DATA RECORDS:
====

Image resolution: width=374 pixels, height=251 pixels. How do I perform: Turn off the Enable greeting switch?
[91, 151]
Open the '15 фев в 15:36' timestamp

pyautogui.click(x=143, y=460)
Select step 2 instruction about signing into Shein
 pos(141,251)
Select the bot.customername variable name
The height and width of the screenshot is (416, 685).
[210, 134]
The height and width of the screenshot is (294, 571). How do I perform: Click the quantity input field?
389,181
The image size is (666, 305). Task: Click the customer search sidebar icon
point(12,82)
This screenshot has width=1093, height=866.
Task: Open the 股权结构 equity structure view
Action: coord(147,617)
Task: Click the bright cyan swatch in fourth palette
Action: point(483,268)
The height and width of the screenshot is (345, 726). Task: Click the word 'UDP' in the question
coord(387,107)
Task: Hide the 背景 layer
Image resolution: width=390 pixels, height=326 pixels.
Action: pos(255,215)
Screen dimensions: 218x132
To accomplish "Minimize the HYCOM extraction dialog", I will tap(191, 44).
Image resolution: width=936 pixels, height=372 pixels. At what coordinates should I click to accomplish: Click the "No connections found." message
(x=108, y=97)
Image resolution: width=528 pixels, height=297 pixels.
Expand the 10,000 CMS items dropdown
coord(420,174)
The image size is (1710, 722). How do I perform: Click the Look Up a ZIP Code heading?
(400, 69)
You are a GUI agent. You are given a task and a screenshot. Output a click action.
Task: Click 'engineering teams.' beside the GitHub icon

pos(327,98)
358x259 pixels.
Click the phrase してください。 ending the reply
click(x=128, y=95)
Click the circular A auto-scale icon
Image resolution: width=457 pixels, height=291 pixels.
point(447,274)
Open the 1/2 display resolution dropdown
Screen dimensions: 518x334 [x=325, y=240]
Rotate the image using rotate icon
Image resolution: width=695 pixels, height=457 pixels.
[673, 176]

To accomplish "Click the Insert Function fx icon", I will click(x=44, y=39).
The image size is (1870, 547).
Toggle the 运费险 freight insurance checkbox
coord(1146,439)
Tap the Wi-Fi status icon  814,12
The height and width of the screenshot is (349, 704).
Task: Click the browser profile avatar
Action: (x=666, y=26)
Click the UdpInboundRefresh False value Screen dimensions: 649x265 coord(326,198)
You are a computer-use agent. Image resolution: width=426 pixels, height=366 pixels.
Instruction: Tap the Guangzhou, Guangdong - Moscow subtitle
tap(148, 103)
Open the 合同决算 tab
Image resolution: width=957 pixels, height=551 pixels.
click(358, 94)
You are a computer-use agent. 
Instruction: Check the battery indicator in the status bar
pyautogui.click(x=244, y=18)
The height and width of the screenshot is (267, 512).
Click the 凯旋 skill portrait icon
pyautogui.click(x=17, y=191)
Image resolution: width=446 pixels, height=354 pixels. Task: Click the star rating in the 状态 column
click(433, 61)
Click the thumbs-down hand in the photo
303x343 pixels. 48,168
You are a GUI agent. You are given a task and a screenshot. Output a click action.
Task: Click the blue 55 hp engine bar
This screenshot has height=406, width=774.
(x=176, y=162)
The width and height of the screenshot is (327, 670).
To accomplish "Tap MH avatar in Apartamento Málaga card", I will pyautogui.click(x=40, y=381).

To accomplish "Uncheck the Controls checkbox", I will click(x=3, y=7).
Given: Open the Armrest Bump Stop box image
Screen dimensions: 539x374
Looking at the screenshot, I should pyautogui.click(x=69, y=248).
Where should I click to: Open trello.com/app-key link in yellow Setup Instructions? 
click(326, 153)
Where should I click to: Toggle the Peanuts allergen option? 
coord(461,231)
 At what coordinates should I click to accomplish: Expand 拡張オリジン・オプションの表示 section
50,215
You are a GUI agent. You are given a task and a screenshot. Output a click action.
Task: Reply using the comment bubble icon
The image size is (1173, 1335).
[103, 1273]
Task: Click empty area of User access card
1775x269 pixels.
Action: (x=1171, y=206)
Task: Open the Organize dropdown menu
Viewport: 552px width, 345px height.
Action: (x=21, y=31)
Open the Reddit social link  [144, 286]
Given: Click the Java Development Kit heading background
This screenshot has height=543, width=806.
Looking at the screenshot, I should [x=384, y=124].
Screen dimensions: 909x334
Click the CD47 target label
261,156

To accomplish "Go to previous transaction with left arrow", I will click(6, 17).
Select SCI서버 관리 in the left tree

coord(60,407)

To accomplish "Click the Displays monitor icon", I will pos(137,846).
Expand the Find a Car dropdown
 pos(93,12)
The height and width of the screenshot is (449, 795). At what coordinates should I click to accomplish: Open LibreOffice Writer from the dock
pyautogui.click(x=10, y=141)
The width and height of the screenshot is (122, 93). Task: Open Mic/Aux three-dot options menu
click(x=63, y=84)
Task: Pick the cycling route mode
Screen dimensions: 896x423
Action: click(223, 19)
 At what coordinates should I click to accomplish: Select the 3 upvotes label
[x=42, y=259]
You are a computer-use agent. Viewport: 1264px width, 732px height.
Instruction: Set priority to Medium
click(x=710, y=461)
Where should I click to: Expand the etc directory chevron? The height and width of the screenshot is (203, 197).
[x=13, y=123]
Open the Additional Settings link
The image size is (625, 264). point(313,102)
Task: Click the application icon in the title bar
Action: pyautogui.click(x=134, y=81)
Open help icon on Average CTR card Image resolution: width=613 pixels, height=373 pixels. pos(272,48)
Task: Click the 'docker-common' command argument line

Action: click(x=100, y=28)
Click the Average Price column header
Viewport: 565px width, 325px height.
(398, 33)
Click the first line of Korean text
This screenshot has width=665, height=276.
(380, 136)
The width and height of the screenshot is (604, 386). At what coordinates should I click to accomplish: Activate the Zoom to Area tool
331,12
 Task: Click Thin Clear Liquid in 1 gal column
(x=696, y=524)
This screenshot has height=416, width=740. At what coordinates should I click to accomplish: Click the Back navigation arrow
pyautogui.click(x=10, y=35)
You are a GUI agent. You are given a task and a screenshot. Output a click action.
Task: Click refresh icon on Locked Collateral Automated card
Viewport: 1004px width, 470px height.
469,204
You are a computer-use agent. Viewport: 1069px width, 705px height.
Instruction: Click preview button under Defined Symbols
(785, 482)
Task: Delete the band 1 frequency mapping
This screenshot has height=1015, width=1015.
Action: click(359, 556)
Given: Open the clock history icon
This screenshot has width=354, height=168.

====

INSTRUCTIONS TO FOLLOW: Print the entire listing above once more, with nothing changed.

ANSWER:
Image resolution: width=374 pixels, height=251 pixels. How do I perform: Turn off the Enable greeting switch?
[91, 151]
Open the '15 фев в 15:36' timestamp

pyautogui.click(x=143, y=460)
Select step 2 instruction about signing into Shein
 pos(141,251)
Select the bot.customername variable name
The height and width of the screenshot is (416, 685).
[210, 134]
The height and width of the screenshot is (294, 571). How do I perform: Click the quantity input field?
389,181
The image size is (666, 305). Task: Click the customer search sidebar icon
point(12,82)
This screenshot has width=1093, height=866.
Task: Open the 股权结构 equity structure view
Action: coord(147,617)
Task: Click the bright cyan swatch in fourth palette
Action: point(483,268)
The height and width of the screenshot is (345, 726). Task: Click the word 'UDP' in the question
coord(387,107)
Task: Hide the 背景 layer
Image resolution: width=390 pixels, height=326 pixels.
Action: pos(255,215)
Screen dimensions: 218x132
To accomplish "Minimize the HYCOM extraction dialog", I will tap(191, 44).
Image resolution: width=936 pixels, height=372 pixels. At what coordinates should I click to accomplish: Click the "No connections found." message
(x=108, y=97)
Image resolution: width=528 pixels, height=297 pixels.
Expand the 10,000 CMS items dropdown
coord(420,174)
The image size is (1710, 722). How do I perform: Click the Look Up a ZIP Code heading?
(400, 69)
You are a GUI agent. You are given a task and a screenshot. Output a click action.
Task: Click 'engineering teams.' beside the GitHub icon

pos(327,98)
358x259 pixels.
Click the phrase してください。 ending the reply
click(x=128, y=95)
Click the circular A auto-scale icon
Image resolution: width=457 pixels, height=291 pixels.
point(447,274)
Open the 1/2 display resolution dropdown
Screen dimensions: 518x334 [x=325, y=240]
Rotate the image using rotate icon
Image resolution: width=695 pixels, height=457 pixels.
[673, 176]

To accomplish "Click the Insert Function fx icon", I will click(x=44, y=39).
The image size is (1870, 547).
Toggle the 运费险 freight insurance checkbox
coord(1146,439)
Tap the Wi-Fi status icon  814,12
The height and width of the screenshot is (349, 704).
Task: Click the browser profile avatar
Action: (x=666, y=26)
Click the UdpInboundRefresh False value Screen dimensions: 649x265 coord(326,198)
You are a computer-use agent. Image resolution: width=426 pixels, height=366 pixels.
Instruction: Tap the Guangzhou, Guangdong - Moscow subtitle
tap(148, 103)
Open the 合同决算 tab
Image resolution: width=957 pixels, height=551 pixels.
click(358, 94)
You are a computer-use agent. 
Instruction: Check the battery indicator in the status bar
pyautogui.click(x=244, y=18)
The height and width of the screenshot is (267, 512).
Click the 凯旋 skill portrait icon
pyautogui.click(x=17, y=191)
Image resolution: width=446 pixels, height=354 pixels. Task: Click the star rating in the 状态 column
click(433, 61)
Click the thumbs-down hand in the photo
303x343 pixels. 48,168
You are a GUI agent. You are given a task and a screenshot. Output a click action.
Task: Click the blue 55 hp engine bar
This screenshot has height=406, width=774.
(x=176, y=162)
The width and height of the screenshot is (327, 670).
To accomplish "Tap MH avatar in Apartamento Málaga card", I will pyautogui.click(x=40, y=381).

To accomplish "Uncheck the Controls checkbox", I will click(x=3, y=7).
Given: Open the Armrest Bump Stop box image
Screen dimensions: 539x374
Looking at the screenshot, I should pyautogui.click(x=69, y=248).
Where should I click to: Open trello.com/app-key link in yellow Setup Instructions? 
click(326, 153)
Where should I click to: Toggle the Peanuts allergen option? 
coord(461,231)
 At what coordinates should I click to accomplish: Expand 拡張オリジン・オプションの表示 section
50,215
You are a GUI agent. You are given a task and a screenshot. Output a click action.
Task: Reply using the comment bubble icon
The image size is (1173, 1335).
[103, 1273]
Task: Click empty area of User access card
1775x269 pixels.
Action: (x=1171, y=206)
Task: Open the Organize dropdown menu
Viewport: 552px width, 345px height.
Action: (x=21, y=31)
Open the Reddit social link  [144, 286]
Given: Click the Java Development Kit heading background
This screenshot has height=543, width=806.
Looking at the screenshot, I should [x=384, y=124].
Screen dimensions: 909x334
Click the CD47 target label
261,156

To accomplish "Go to previous transaction with left arrow", I will click(6, 17).
Select SCI서버 관리 in the left tree

coord(60,407)

To accomplish "Click the Displays monitor icon", I will pos(137,846).
Expand the Find a Car dropdown
 pos(93,12)
The height and width of the screenshot is (449, 795). At what coordinates should I click to accomplish: Open LibreOffice Writer from the dock
pyautogui.click(x=10, y=141)
The width and height of the screenshot is (122, 93). Task: Open Mic/Aux three-dot options menu
click(x=63, y=84)
Task: Pick the cycling route mode
Screen dimensions: 896x423
Action: click(223, 19)
 At what coordinates should I click to accomplish: Select the 3 upvotes label
[x=42, y=259]
You are a computer-use agent. Viewport: 1264px width, 732px height.
Instruction: Set priority to Medium
click(x=710, y=461)
Where should I click to: Expand the etc directory chevron? The height and width of the screenshot is (203, 197).
[x=13, y=123]
Open the Additional Settings link
The image size is (625, 264). point(313,102)
Task: Click the application icon in the title bar
Action: pyautogui.click(x=134, y=81)
Open help icon on Average CTR card Image resolution: width=613 pixels, height=373 pixels. pos(272,48)
Task: Click the 'docker-common' command argument line

Action: click(x=100, y=28)
Click the Average Price column header
Viewport: 565px width, 325px height.
(398, 33)
Click the first line of Korean text
This screenshot has width=665, height=276.
(380, 136)
The width and height of the screenshot is (604, 386). At what coordinates should I click to accomplish: Activate the Zoom to Area tool
331,12
 Task: Click Thin Clear Liquid in 1 gal column
(x=696, y=524)
This screenshot has height=416, width=740. At what coordinates should I click to accomplish: Click the Back navigation arrow
pyautogui.click(x=10, y=35)
You are a GUI agent. You are given a task and a screenshot. Output a click action.
Task: Click refresh icon on Locked Collateral Automated card
Viewport: 1004px width, 470px height.
469,204
You are a computer-use agent. Viewport: 1069px width, 705px height.
Instruction: Click preview button under Defined Symbols
(785, 482)
Task: Delete the band 1 frequency mapping
This screenshot has height=1015, width=1015.
Action: click(359, 556)
Given: Open the clock history icon
This screenshot has width=354, height=168.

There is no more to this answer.